18 October 2008

Contemplating world hunger on a full stomach

Towards the end of the salsa party I attended with Germain, his friends, and classmates of mine, I started talking to a friend of Muslim faith. I admit I had had a couple of drinks (the sangria was delicious, and I was content to have finally found a place in Paris where you can buy Negro Modelo!), and I was curious about his thoughts on alcohol. I asked him if he had ever been tempted to drink alcohol, and he said never, and his religion wasn't even the primary reason. A family member of his was alcoholic, and I understood right away, because my grandpa dying of lung cancer, even though I was pretty young at the time and didn't get to know him well before, inspired me to never smoke cigarettes.

I was also curious about fasting since Ramadan concluded recently, and I personally have never fasted. He said the hunger was not so hard as it was to think positive all day long, which is a must according to him. It just all seems so unreal: the fact that millions of people go hungry every day, that millions of people fast for spiritual reasons, that still other millions people worry about what they eat...

This evening I had just finished dinner alone in my room (getting to really hate that!) when I listened to one of the BBC world news reports I had downloaded. Sitting there contently digesting my roquefort, apple and walnut salad, I listened to the reporter interviewing a woman in Ghana who had only been able to feed her 2 year old four biscuits and tea that day.

Needless to say I felt pretty guilty about all the fancy meals I've ever eaten, complete with wine and dessert....but Oualid pronounced some pretty wise words at the end of our conversation at the salsa club: that one should never feel guilty about eating, because all humans need to--just as long as one is thankful for it to whomever they wish (God, parents, the grouchy Parisian grocery store clerks who growl at you when you don't give them exact change).

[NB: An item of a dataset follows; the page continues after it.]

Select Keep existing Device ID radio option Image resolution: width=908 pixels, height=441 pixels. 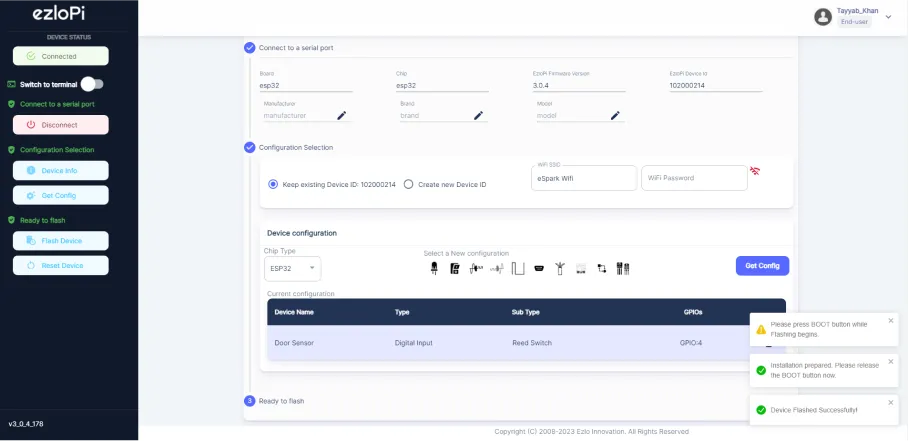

I'm feeling slightly better about my plans to cook Thanksgiving dinner with Germain's parents. Nevertheless, the alcohol question still remains an enigma to me...but I still couldn't help but be thankful for having a great boyfriend with an extremely pleasant family, despite Germain's jolly drunken cheers-ing throughout my conversation with Oualid... :o)

2 comments:

teachagiftedkid said...

A very thoughtful entry....I think all humans struggle with this difficult and complicated issue. I love the different angle you have on life and am so glad that you are blogging and sharing it!

Anonymous said...

Amber, we met once, but I am sue you don't remember. I am a friend of your mom's.

I think your Muslim friend gave you very good advice. It is important to be thankful. As someone who fasts every year for religious reasons, I believe that is a big part of why we are called on to fast. But it is good advice for everyone, fasting or not!

I hope you don't mind if I read your blog from time to time. I didn't see an RSS feed. Did I miss it?